On the contrary, banks dominate business financing in Nigeria as most businesses are averse to equity financing through the stock exchange, a major reason SMEs have not made the desired impact on the economy. Cumulative bank loans to the private sector stood at N6.5tn in 2013, while bond market capitalisation (excluding FGN bonds), stood at N2.05tn for the same period. The dominance of bank-based financing has severe shortcomings and is a major reason the growth pattern of the economy is anomalous. Banks are conservative in their disposition and strategies which often hinder entrepreneurial and industrial risk-taking necessary for innovation and development of SMEs, crucial to economic growth. They are averse to lending to the real sector and tend to extract more from the future profit of firms. The Nigerian economy is conducive for a vibrant and dominant capital market-based financing system in order to fast- track and restructure the growth pattern and engender inclusive growth.

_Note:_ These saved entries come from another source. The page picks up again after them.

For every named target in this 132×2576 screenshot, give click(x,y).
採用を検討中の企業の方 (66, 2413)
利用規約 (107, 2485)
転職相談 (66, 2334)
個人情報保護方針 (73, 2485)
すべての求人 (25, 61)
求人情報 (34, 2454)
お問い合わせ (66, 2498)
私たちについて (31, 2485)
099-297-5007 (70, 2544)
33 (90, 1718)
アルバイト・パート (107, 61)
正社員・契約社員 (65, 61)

Market-based financing system has several advantages over the bank-based based: One, it is superior in processing information in new and uncertain situations involving innovative products. Two, it optimally allocates capital and enhances economic performance. Three, it catalyses industrial growth faster than the bank-based and helps economies to achieve inclusive growth through greater employment opportunities. Four, it helps companies to meet international best practices which in turn, attracts foreign direct investments. Five, it engenders macroeconomic stability as money market interest rates are more sensitive than long-term rates in the capital market. Six, it provides tailor made risk management tools as the economy matures and the method to raise capital increases. Seven, it offers in-depth insights into the direction of the overall economy based on the movement of the stock market. Eight, it provides a window for the growth of small and medium scale enterprises, the engines of growth, through venture capitalism.

For the Nigerian economy to achieve a double digit, and inclusive growth with greater job opportunities, the Federal Government should follow in the footsteps of Malaysia and collaborate with market operators and other stakeholders in the capital market to launch a transformation campaign of the capital market as one of its developmental programmes; which among other things, will encompass capacity building on concepts and operations of the capital market for government functionaries, continued privatisation and introduction of policies to incentivise more listings of local firms on the stock exchange and stimulate appetite for investment in securities.